WHAT IS BEING ASKED:
Reproduce every one of the records below, requests included, multiplying each coordinate in the answers by 1.75 and rounding the result to a whole number, with halves rounded up. Leave the pictures out of your answer.

Records from a screen grounding dataset:
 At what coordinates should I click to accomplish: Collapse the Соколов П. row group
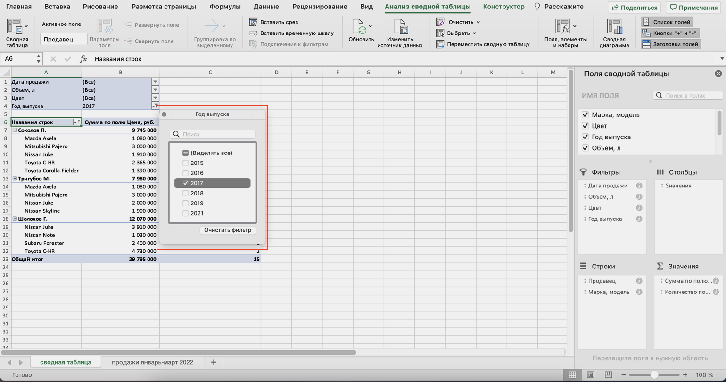point(15,130)
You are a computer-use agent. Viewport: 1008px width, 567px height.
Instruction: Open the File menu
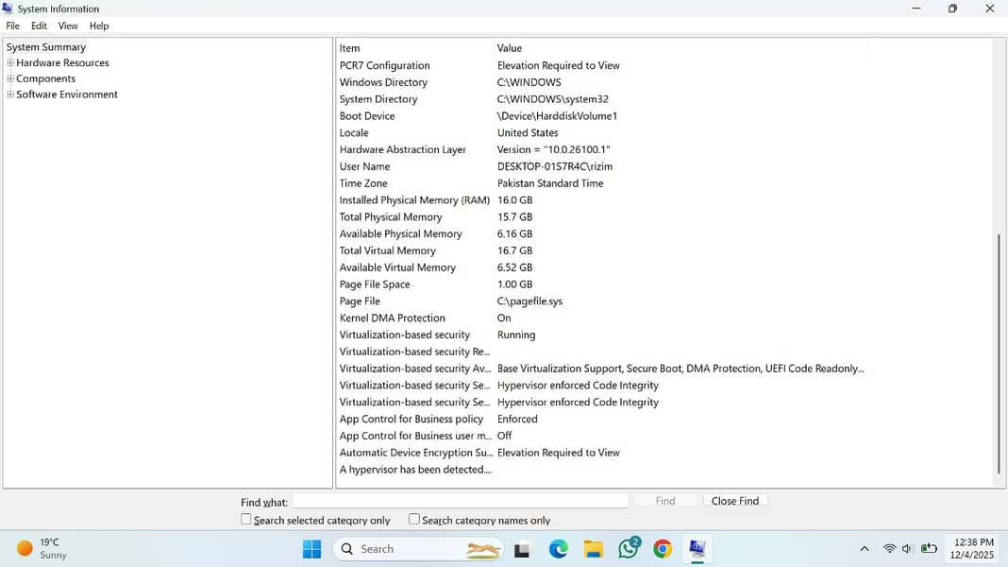pos(12,26)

RESULT OF THIS EXERCISE:
 At what coordinates should I click to accomplish: Collapse the Соколов П. row group
point(26,228)
You are a computer-use agent. Viewport: 1008px width, 567px height.
Instruction: Open the File menu
pos(21,46)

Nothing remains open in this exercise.